Porcelaine de la Famille rose. Fours de Jingdezhen.

Korean Porcelain

Entre 1592 et 1598, le shogun Toyotomi Hideyoshi entreprit de conquérir la péninsule coréenne. Au cours de cette campagne, le daimyo Naoshige Nabeshima se lia d’amitié avec un potier coréen du nom de Ri Sampei, et le ramena avec lui au Japon. Ce dernier serait ainsi parvenu à cuire les premières porcelaines japonaises à Arita, et c’est pourquoi les premiers imari portent la marque d’une influence coréenne.

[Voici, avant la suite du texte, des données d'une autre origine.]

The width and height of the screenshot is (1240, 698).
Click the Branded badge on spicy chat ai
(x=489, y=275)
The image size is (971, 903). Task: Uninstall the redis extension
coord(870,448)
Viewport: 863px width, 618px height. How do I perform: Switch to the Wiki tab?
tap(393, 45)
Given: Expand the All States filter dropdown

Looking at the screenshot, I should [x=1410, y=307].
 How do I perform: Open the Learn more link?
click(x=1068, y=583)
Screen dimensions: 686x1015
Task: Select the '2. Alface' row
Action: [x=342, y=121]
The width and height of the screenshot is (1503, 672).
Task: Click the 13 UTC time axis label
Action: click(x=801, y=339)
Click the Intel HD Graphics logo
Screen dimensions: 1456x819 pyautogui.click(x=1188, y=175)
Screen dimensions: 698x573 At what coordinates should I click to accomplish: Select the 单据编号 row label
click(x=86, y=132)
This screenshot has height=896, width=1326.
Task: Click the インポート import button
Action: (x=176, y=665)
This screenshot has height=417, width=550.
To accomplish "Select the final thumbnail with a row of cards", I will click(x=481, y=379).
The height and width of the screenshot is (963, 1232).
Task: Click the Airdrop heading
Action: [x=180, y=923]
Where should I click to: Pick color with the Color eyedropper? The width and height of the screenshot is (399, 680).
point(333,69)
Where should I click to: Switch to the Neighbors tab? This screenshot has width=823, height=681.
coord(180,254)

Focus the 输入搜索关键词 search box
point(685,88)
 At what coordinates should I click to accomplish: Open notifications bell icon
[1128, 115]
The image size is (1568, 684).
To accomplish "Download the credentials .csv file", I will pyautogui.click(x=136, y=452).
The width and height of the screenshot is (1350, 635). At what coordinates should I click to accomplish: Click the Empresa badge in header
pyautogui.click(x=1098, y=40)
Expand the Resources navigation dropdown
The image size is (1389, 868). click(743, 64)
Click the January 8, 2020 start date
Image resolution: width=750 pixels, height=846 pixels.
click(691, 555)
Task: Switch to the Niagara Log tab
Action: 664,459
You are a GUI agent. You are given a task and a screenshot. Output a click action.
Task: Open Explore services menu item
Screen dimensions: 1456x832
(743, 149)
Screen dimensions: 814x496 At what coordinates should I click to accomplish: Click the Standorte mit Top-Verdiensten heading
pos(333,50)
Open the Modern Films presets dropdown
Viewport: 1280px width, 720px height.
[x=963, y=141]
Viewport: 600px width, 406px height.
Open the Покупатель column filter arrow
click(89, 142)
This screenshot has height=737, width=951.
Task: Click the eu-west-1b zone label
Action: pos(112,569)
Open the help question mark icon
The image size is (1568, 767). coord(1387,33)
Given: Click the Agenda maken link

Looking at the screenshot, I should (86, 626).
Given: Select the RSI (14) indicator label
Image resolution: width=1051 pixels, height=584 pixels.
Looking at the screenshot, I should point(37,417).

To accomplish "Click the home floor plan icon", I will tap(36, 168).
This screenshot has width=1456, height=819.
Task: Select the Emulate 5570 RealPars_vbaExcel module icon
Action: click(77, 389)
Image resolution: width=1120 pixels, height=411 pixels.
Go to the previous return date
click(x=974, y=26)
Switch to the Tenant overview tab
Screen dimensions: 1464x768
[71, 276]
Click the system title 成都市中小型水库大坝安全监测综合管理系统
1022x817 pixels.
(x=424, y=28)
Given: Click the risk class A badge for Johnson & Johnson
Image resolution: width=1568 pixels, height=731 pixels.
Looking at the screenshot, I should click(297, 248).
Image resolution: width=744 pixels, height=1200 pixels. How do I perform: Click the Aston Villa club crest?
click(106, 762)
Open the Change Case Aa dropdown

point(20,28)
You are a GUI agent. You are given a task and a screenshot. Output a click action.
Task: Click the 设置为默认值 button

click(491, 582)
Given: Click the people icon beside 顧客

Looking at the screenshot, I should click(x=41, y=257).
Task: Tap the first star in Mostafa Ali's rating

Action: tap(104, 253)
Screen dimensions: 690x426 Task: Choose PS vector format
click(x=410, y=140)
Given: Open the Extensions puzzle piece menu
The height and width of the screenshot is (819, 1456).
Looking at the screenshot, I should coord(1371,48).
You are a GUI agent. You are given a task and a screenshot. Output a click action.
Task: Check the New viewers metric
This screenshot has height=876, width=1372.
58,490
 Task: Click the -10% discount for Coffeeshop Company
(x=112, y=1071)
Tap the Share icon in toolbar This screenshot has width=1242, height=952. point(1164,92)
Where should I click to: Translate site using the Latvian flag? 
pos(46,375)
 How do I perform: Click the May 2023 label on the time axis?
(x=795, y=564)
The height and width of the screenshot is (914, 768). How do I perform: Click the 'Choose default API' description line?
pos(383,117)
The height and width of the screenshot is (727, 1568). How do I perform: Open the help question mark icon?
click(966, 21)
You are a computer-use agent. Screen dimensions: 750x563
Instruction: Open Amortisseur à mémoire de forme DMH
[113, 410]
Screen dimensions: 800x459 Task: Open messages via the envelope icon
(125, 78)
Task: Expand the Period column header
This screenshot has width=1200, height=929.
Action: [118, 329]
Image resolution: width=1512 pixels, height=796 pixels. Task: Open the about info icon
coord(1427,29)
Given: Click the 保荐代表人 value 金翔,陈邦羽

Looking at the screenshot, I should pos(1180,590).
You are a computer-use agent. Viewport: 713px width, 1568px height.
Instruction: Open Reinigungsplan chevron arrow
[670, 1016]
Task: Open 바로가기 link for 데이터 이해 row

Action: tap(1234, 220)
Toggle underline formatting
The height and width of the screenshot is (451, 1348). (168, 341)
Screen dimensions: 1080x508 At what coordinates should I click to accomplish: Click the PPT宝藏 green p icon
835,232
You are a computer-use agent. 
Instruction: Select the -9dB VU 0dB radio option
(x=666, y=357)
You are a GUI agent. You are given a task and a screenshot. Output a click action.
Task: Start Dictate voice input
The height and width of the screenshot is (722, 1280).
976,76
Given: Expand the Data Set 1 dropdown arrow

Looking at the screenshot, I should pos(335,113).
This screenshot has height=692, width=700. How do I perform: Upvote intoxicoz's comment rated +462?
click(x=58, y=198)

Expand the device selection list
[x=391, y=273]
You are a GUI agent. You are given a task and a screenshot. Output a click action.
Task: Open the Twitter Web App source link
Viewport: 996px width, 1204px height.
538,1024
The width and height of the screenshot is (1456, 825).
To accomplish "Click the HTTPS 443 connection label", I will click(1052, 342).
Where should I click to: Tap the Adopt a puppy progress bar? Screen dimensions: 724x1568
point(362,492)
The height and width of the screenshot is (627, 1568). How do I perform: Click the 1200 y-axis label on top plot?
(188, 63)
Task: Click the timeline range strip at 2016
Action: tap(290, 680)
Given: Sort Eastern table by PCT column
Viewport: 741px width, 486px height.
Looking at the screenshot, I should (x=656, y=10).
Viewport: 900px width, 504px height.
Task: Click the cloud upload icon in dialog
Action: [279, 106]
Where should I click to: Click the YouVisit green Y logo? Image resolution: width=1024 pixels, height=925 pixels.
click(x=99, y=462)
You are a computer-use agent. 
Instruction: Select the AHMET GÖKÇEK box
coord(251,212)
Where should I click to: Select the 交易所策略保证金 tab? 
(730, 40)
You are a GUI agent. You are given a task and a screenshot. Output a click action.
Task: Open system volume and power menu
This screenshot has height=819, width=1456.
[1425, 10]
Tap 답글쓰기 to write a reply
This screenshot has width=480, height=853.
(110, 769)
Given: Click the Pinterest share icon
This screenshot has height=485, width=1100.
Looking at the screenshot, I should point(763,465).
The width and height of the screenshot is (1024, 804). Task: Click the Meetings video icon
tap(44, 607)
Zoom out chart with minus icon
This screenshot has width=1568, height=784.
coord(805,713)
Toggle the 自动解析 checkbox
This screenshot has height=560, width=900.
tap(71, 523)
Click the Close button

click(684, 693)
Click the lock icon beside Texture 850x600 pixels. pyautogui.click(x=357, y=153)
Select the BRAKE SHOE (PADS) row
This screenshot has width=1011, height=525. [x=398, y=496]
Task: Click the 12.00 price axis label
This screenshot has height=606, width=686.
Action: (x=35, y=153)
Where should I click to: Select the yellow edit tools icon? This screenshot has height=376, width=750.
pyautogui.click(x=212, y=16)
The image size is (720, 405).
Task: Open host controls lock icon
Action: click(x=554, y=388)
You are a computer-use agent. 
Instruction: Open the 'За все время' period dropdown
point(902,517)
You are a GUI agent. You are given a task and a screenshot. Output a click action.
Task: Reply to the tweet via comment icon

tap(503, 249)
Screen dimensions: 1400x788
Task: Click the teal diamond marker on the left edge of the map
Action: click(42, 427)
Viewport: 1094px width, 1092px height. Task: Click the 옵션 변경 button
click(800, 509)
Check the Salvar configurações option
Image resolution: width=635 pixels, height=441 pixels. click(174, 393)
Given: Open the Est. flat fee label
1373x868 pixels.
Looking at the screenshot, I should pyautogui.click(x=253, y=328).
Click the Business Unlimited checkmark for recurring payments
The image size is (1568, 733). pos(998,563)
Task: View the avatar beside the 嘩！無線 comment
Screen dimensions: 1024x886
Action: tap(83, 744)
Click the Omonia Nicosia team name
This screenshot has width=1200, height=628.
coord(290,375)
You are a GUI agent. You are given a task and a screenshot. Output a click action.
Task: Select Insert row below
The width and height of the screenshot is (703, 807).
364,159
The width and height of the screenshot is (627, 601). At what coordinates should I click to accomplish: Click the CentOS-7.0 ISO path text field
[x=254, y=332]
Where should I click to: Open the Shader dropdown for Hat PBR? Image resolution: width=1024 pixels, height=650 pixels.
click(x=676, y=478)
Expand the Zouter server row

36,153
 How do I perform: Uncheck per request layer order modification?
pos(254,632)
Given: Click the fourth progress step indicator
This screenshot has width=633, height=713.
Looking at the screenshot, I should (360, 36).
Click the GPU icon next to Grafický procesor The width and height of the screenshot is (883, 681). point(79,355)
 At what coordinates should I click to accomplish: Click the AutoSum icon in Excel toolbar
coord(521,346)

Dynastie Goryeo (918-1392)

青磁象嵌 盒子
La production des fameux céladons cheongja de la dynastie Goryeo aurait commencé entre les IXe et Xe siècles. La production coréenne se démarque peu à peu de l’influence chinoise qu’elle absorbe pour définir des formes et des techniques de décoration originales. Le XIIe siècle est caractérisé par une grande maîtrise des techniques et des méthodes de décoration. La technique sanggam consiste à incruster sous la couverte des décors en pâte de porcelaine liquide (barbotine); ces incrustations se font dans le corps des céladons gravés, voire estampés avec des sceaux en argile. La maîtrise de techniques aussi sophistiquées appliquées à des formes aux lignes d’une grande pureté, caractéristiques des céladons cheongja de la période Goryeo, témoigne du raffinement des commanditaires de cette époque. A la fin de la période Goryeo apparaissent les grès punchong.

Petite boîte en céladon cheongja, avec motif incrusté de fleurs de chrysanthème et de pétales de lotus. Dynastie Goryeo.

Dynastie Yi (1392-1910)

粉青沙器 魚文 俵壺
Aux céladons cheongja succèdent les punchong, des grès incisés puis enduits d’un engobe blanchâtre, avant de recevoir leur glaçure, avec des motifs bruns dessinés à l’oxyde de fer. Les potiers affineront ensuite leurs techniques au contact d’influences chinoises, pour produire des porcelaines blanches à décors bleu et blanc, ou à couverte rouille (sabi-yû). Au cours de la dynastie Yi, la porcelaine connaît une évolution complexe mais la production reste essentiellement blanche et céladon.

Bouteille en forme de balle de riz, motif de poisson dessiné à l’oxyde de fer sur engobe blanchâtre. Grès punchong, dynastie Yi.